Kulturbuch | Christine Sauer (Hg.): Handwerk im Mittelalter
Wie finster war das redensartlich dunkle Mittelalter wirklich? Der Mangel an schriftlichen Quellen hat die Jahrhunderte zwischen Spätantike und Neuzeit oft ins düstere Zwielicht kultureller Rückständigkeit gestellt. Diese Ansicht wurde in den letzten Jahrzehnten durch intensive Forschung, durch Ausstellungen, Filme und Bücher revidiert. Die Folge: Mittelalterbegeisterung. Auch das Buch Handwerk im Mittelalter, herausgegeben von Christine Sauer, leuchtet das Zeitalter wieder etwas mehr aus. Von BETTINA VOGEL VON FROMMANNSHAUSEN
Die Stadtbibliothek Nürnberg bewahrt in ihrem Bestand zwei Handschriften, die für die Mittelalterforschung von enormer Bedeutung sind: die Hausbücher der Nürnberger Zwölfbrüderstiftungen, d. h. der Mendelschen und der Landauerschen Zwölfbrüderstiftung. Die Stiftungen galten der Armenfürsorge. Sie nahmen ab dem 14. Jahrhundert Männer auf, die sich nicht mehr von ihrer Arbeit ernähren konnten. Jeder von ihnen wurde in das Hausbuch eingetragen, mit Angaben zum Beruf und einem Bild, das ihn bei der Arbeit darstellte. Damit dokumentieren die bebilderten Handschriften detailliert das mittelalterliche Handwerkswesen. Die Kunsthistorikerin Christine Sauer und elf weitere Wissenschaftler verschiedener Fachrichtungen haben nun diese Chroniken ausgewertet und ermöglichen mit der Publikation Handwerk im Mittelalter einen Einblick in den damaligen städtischen Alltag.
Unter strenger Aufsicht
In Nürnberg zählte man 1363 schon fünfzig Handwerksberufe. Viele davon gibt es heute noch, einige sind mit der Entwicklung technischer Innovationen verschwunden, z. B. der Pergamenter oder der Harnischmacher.

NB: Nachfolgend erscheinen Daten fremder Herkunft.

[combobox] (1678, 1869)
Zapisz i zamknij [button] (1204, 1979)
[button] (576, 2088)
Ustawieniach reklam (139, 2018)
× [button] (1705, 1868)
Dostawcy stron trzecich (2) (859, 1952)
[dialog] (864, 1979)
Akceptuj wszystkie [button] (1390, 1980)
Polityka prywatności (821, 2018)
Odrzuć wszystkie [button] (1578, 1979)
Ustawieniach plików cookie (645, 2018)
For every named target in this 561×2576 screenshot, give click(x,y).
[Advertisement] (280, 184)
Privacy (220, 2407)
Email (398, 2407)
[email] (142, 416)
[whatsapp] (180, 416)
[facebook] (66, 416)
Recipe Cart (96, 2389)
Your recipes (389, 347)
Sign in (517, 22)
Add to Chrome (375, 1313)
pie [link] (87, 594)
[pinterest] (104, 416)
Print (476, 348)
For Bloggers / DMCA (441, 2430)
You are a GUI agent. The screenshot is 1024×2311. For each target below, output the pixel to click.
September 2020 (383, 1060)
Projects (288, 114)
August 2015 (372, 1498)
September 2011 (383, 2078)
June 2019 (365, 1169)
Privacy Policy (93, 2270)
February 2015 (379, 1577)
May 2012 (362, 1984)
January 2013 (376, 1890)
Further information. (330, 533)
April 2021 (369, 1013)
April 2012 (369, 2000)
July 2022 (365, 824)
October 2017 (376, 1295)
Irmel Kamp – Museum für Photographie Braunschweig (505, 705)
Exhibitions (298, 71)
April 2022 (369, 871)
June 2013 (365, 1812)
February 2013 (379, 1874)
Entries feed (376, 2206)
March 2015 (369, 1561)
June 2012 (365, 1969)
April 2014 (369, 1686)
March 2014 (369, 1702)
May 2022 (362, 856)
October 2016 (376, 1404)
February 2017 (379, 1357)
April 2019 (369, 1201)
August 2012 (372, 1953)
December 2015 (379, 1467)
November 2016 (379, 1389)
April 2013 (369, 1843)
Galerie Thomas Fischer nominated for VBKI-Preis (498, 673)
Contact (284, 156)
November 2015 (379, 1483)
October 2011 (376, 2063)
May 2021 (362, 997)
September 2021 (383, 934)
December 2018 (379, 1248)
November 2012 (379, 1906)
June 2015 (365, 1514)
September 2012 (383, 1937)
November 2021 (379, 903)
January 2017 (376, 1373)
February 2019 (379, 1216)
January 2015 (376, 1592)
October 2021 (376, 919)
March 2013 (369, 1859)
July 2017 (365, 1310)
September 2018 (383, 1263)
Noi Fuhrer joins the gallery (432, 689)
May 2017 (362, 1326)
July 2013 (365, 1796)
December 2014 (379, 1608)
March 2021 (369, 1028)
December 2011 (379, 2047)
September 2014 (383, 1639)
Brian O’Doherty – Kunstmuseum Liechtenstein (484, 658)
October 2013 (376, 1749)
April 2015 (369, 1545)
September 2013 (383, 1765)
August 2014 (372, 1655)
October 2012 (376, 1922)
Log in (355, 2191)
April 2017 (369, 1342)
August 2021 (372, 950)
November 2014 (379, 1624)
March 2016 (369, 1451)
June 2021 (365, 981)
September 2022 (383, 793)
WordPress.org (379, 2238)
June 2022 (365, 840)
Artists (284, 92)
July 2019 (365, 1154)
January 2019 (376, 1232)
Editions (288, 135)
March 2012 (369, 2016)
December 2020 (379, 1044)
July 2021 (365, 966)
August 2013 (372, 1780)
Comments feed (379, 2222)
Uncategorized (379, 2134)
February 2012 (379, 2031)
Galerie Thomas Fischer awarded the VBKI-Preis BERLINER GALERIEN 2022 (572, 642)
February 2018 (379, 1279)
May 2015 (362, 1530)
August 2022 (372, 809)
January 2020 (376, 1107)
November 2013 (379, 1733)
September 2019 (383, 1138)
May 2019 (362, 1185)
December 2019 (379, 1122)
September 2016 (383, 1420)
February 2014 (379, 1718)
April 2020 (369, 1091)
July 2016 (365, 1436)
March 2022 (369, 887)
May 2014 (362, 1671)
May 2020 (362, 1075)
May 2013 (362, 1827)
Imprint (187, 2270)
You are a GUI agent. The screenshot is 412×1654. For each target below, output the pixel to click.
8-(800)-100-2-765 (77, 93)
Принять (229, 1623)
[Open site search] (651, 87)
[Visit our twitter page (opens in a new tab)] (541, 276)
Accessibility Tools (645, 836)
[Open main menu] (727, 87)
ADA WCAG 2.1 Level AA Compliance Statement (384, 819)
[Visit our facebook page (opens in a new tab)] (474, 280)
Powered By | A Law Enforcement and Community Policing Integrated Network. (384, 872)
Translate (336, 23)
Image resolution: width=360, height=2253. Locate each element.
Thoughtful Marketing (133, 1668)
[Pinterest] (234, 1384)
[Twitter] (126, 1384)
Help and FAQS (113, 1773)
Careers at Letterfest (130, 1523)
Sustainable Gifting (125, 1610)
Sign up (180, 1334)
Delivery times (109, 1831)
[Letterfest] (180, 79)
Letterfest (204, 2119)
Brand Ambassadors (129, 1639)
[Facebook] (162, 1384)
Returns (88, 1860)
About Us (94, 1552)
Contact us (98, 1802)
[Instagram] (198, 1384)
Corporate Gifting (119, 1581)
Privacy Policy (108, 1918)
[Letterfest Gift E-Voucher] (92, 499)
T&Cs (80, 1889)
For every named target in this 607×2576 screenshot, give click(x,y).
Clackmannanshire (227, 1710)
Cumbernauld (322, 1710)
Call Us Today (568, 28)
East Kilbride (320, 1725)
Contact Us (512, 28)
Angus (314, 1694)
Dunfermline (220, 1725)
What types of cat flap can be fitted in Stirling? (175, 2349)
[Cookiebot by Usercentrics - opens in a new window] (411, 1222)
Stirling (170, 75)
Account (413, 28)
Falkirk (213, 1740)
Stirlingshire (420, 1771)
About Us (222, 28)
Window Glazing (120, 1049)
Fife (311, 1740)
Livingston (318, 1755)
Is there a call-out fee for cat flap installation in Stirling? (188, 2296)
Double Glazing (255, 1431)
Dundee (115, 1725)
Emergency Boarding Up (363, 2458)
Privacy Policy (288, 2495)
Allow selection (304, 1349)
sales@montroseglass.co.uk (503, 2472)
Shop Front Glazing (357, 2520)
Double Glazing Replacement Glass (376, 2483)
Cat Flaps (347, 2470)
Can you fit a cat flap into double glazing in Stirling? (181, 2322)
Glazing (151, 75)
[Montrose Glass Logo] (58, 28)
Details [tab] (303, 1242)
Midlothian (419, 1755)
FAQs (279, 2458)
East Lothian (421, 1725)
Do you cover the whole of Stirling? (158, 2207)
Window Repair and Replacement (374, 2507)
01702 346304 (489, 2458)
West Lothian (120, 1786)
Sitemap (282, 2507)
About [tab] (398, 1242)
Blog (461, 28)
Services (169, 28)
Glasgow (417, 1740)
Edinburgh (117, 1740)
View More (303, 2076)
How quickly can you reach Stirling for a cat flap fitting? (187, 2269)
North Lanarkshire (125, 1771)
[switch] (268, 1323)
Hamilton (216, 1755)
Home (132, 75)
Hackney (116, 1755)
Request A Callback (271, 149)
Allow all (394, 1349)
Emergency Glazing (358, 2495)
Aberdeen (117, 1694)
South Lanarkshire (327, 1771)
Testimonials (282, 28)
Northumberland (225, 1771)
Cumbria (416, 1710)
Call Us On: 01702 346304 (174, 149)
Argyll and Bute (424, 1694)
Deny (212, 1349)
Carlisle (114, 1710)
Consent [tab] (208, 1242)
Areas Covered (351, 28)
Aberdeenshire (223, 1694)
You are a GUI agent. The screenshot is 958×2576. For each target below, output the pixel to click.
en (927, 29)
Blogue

Ausgehend vom Rohmaterial, z. B. Stein, Holz, Ton, Glas, Knochen, Wolle, Haut, präsentieren die Autoren in dreizehn Beiträgen Verarbeitungsprozesse und die damit einhergehende Ausdifferenzierung der Berufe. Auch Informationen über Lehr- und Wanderjahre, Arbeitszeiten und -bedingungen, Zunftorganisationen, erste Streiks und Dumpinglohnentwicklungen, aber auch über Werkzeuge, Endprodukte, Arbeitsorte und den Vertrieb zeichnen ein lebendiges Bild der vorindustriellen Arbeitswelt.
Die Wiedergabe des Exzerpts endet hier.